Ratsmitglieder können sich zu einer Fraktion[69] zusammenschließen, wobei teilweise gesetzlich eine Mindeststärke festgelegt ist (§ 23 V 2 m.v.KVerf.; § 57 NKomVG; § 56 I 2 GO NRW)[70]. Nähere Einzelheiten über die Bildung der Fraktionen sowie ihre Rechte und Pflichten regelt die Geschäftsordnung (vgl § 23 V 6 m.v.KVerf.; § 57 V NKomVG; § 56 IV 2 GO NRW)[71].
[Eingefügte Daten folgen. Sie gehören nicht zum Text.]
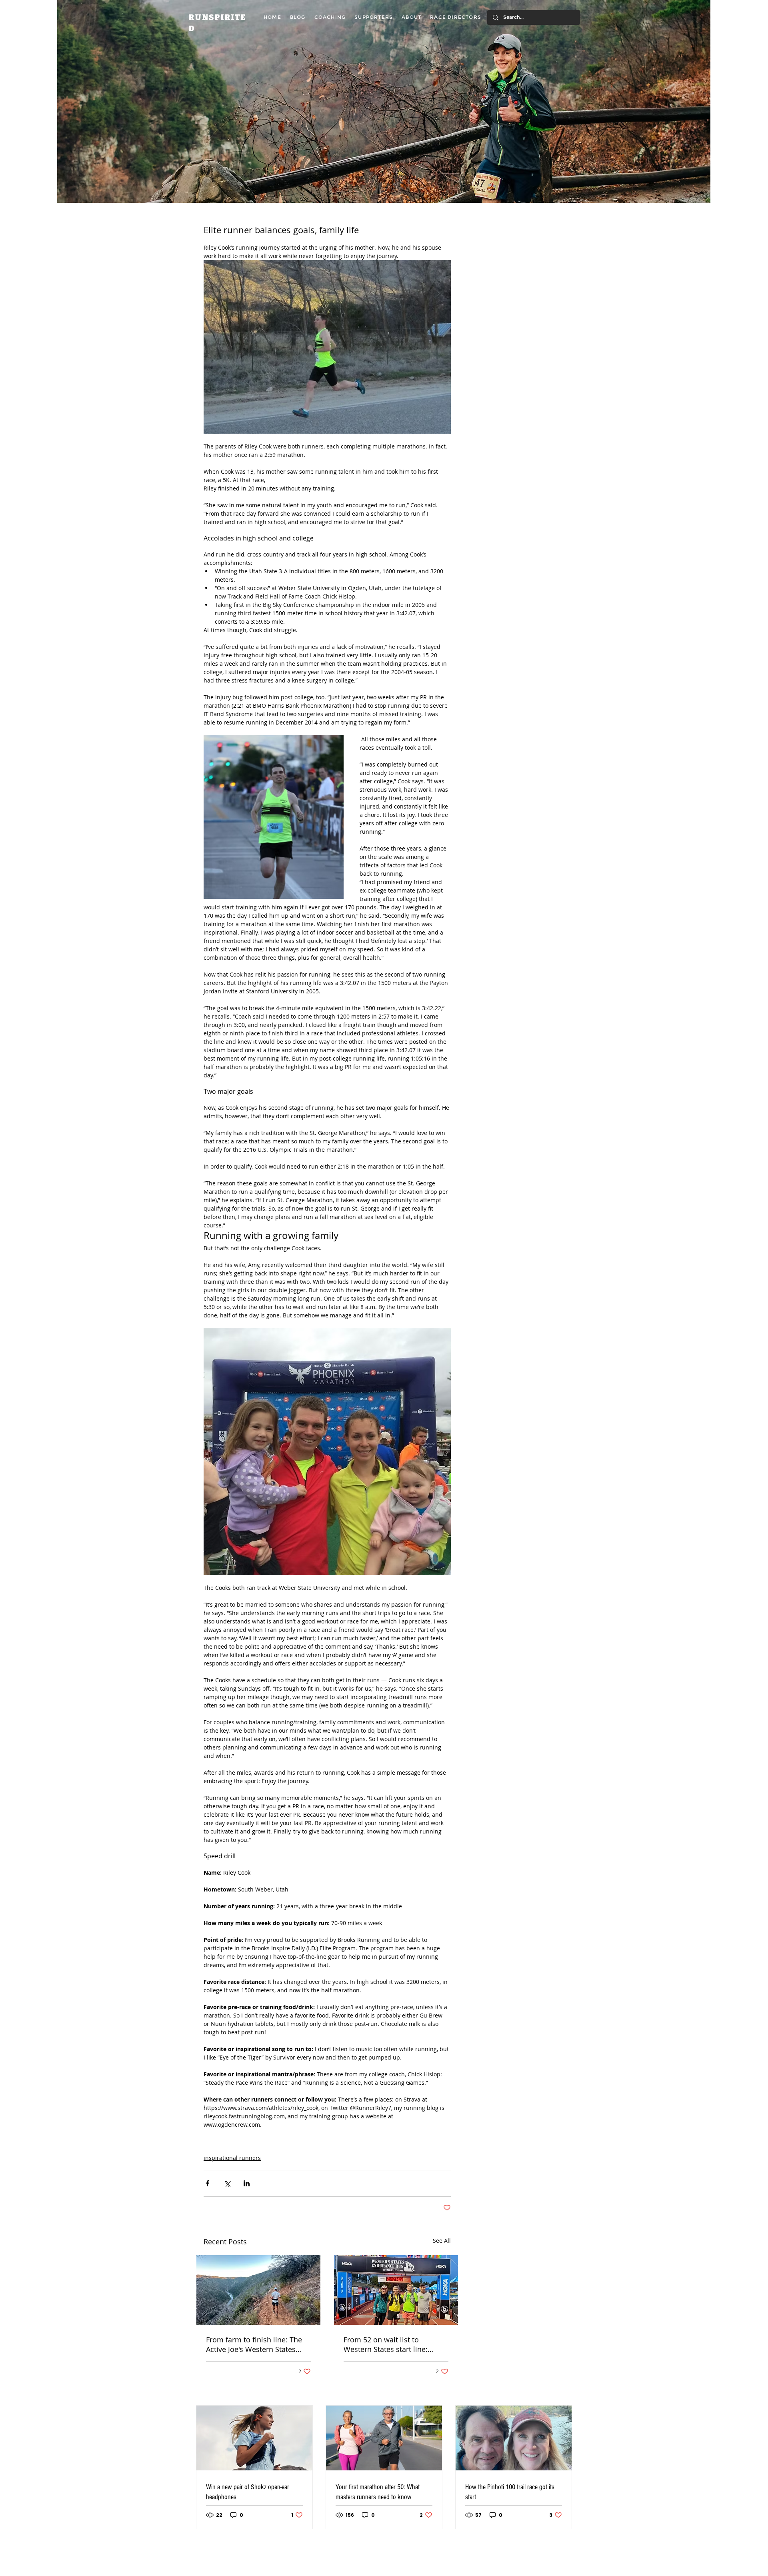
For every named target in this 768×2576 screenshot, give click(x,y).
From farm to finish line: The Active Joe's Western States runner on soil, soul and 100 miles (254, 2344)
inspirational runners (232, 2158)
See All (442, 2240)
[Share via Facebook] (207, 2183)
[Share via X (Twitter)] (227, 2183)
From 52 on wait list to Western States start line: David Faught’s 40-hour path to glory (395, 2344)
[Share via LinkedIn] (246, 2183)
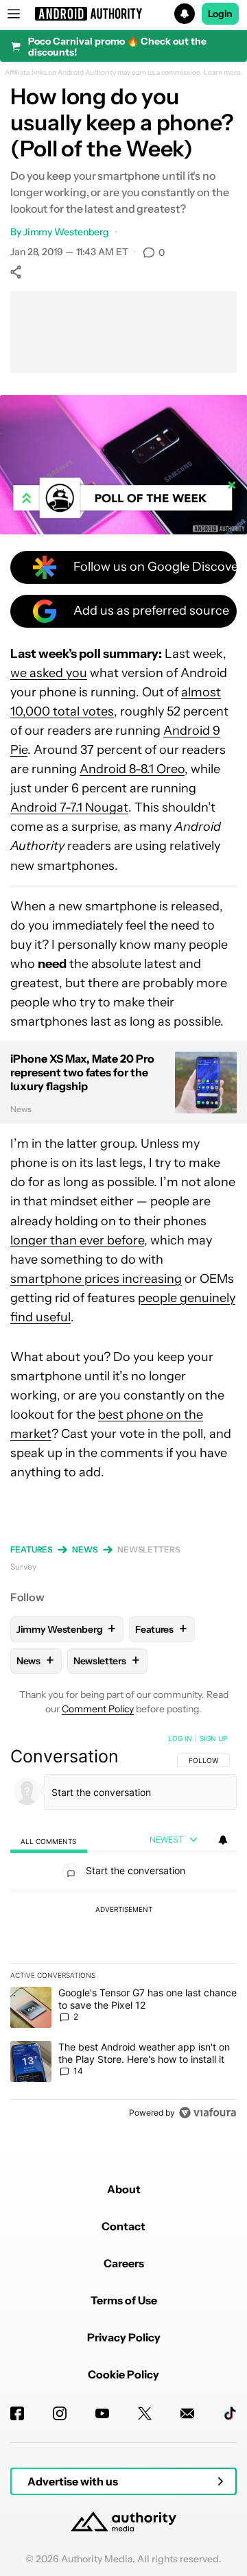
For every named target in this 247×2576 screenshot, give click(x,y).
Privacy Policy (124, 2337)
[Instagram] (60, 2413)
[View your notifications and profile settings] (223, 1840)
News (85, 1549)
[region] (123, 1928)
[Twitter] (145, 2413)
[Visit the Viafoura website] (207, 2112)
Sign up (213, 1738)
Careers (124, 2263)
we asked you (48, 673)
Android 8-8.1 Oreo (132, 769)
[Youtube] (102, 2413)
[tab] (48, 1840)
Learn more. (223, 73)
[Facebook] (17, 2413)
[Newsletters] (187, 2413)
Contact (123, 2226)
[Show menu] (13, 13)
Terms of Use (124, 2300)
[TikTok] (230, 2413)
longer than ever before (77, 1240)
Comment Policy (98, 1709)
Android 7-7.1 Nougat (69, 807)
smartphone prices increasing (96, 1278)
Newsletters (148, 1549)
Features (31, 1549)
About (124, 2189)
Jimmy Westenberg (66, 232)
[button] (123, 13)
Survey (23, 1566)
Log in (180, 1738)
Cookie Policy (123, 2374)
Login (220, 14)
Aus dem Grundgesetz lässt sich kein Anspruch einer Ratsfraktion ableiten, in jedem der Ausschüsse des Rates (dazu im Folgenden Rn 151) unabhängig von der Zahl ihrer Mitglieder mit Sitz und Stimme vertreten zu sein[72], doch sehen einige Gemeindeordnungen vor, dass uU Mitglieder mit beratender Stimme in den Ausschuss entsandt werden dürfen (vgl zB § 71 IV 1 NKomVG).

147

Die Wahrnehmung eines kommunalen Mandats muss allerdings auch ungeachtet der Zugehörigkeit zu einer Fraktion möglich sein, sodass ein fraktionsloses Ratsmitglied zumindest einen vollwertigen, dh mit Rede-, Antrags- und Stimmrecht ausgestatteten Ausschusssitz beanspruchen kann[73].

148

Lösungshinweis zu Fall 4 (Rn 116):

Zur Zulässigkeit einer Klage näher unten Rn 191. Für die Begründetheit gilt insoweit: Die Feststellungsklage ist begründet, wenn das behauptete Rechtsverhältnis besteht, wenn A und B also berechtigt sind, zu zweit eine Fraktion im Gemeinderat von Hinterwalde zu bilden. Die GeschO sieht vor, dass zur Fraktionsbildung mindestens drei Stadträte erforderlich sind. Fraglich ist, ob diese Rechtsvorschrift ihrerseits mit höherrangigem Recht vereinbar ist.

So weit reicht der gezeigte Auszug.